Gobert’s nonchalance represented the most concerning public reaction to the coronavirus in the United States. “To be honest with you,” Mitchell said during his Good Morning America appearance last month, “it took a while for me to kind of cool off, and I read what he said and heard what he said. I’m glad he’s doing OK. I’m glad I’m well. I’m just really happy, to be honest, Robin, that it wasn’t the whole [team].”
Mitchell told a national audience that he read the apology Gobert wrote before speaking to his teammate about it. But the delay is fair game. So is the time Mitchell needed to decompress. Teammates subtly take digs at each other in the media all the time, but I can’t remember a time when the reason has ever been so dire. Even if Mitchell decides to move past this, the two will face the daunting challenge of salvaging their relationship in the public eye. Analysts won’t be scouring their body language for signs that they’re beefing during Jazz games—because there are no Jazz games. Not taking a pandemic seriously is an entirely new category of rift—and the normal means to repair a relationship don’t exist. There is no locker room, no team plane, no practice, no shootaround. All conversations will be through Zoom, over the phone, or worst of all, conveyed through the media.
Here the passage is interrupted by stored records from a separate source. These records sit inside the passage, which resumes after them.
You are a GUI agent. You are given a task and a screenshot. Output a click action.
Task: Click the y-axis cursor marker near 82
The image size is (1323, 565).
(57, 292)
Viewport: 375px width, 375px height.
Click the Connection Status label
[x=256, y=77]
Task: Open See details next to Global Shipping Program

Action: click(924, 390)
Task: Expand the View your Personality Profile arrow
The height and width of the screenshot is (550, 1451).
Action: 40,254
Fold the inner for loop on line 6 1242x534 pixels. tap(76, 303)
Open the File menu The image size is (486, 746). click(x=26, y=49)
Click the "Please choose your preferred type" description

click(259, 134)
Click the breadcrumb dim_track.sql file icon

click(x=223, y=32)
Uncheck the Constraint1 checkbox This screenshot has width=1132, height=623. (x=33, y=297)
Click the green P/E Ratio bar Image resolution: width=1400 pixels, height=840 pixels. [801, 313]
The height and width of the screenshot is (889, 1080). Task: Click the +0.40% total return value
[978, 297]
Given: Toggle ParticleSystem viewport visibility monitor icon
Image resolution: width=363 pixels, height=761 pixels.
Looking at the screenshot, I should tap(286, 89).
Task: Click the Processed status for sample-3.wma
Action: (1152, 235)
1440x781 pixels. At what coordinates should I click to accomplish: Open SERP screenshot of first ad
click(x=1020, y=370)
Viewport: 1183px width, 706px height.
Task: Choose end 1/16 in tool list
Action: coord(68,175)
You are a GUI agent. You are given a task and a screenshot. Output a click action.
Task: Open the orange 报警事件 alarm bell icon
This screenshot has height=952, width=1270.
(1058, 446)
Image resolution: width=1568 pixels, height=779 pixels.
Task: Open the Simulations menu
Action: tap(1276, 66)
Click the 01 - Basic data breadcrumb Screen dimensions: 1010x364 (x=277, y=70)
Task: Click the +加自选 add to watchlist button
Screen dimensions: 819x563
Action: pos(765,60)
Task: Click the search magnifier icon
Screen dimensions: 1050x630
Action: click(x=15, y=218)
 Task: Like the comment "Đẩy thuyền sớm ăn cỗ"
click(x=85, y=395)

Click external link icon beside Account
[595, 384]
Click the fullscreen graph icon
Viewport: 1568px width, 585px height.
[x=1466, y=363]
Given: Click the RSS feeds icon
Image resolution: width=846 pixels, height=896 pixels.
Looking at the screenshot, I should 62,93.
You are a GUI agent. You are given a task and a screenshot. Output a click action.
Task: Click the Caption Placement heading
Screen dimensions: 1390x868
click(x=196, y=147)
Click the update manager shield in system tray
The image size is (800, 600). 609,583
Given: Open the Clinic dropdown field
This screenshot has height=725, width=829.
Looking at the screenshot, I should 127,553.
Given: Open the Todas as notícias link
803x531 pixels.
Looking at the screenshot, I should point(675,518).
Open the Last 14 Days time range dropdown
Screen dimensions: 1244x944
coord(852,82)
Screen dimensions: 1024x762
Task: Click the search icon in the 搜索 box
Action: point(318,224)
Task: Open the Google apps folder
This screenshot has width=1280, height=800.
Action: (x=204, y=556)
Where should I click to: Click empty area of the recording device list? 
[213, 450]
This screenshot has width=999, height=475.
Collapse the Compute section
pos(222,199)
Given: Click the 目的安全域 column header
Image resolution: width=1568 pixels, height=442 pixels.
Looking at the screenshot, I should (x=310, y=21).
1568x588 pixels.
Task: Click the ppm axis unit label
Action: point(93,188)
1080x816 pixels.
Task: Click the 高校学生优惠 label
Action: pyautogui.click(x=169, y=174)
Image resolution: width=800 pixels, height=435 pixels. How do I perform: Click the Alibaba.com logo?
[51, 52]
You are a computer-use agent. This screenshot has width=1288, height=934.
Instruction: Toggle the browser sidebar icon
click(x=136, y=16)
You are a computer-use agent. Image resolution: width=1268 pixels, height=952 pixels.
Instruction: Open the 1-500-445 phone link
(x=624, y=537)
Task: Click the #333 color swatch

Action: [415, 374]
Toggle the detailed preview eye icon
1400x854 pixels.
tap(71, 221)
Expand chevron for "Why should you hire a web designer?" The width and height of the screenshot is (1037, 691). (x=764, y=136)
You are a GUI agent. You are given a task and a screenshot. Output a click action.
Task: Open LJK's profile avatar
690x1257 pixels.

Before COVID-19 struck the NBA, there was already speculation that Gobert’s teammates weren’t pleased with him. “It’s on me to get in good positions at the rim,” Gobert said in November, explaining to reporters that he needs more touches for the offense to work, “and at the same time, it’s on my teammates to want to find me.” I keep going back to this tweet, which was sent after it was clear Mitchell was livid:
Gobert and Mitchell can’t see the bigger picture of winning it all, either, because that opportunity is on hold indefinitely. On the IG Live video, Gobert said, “It’s true that we didn’t speak for a while after this, but we spoke a few days ago. We’re both ready to go out there and try to win a championship for this team.” That’s the ultimate goal, but having a postseason seems to be less possible with every passing day.
Both players are up for extensions this summer; Gobert is eligible for the supermax (though there’s debate about whether the Jazz should make that large of a commitment) and Mitchell can sign a rookie maximum extension. Re-signing Gobert and Mitchell seemed like certainties before the season was postponed. Now, it’s complicated by something outside of basketball. Gobert’s recourse might’ve been enough were the players still sharing a common goal, still participating in practices together, still stuck on the same team plane. But it’s difficult to remain close to someone when you’re forced to stay so far away, especially if that intimacy was already fading away.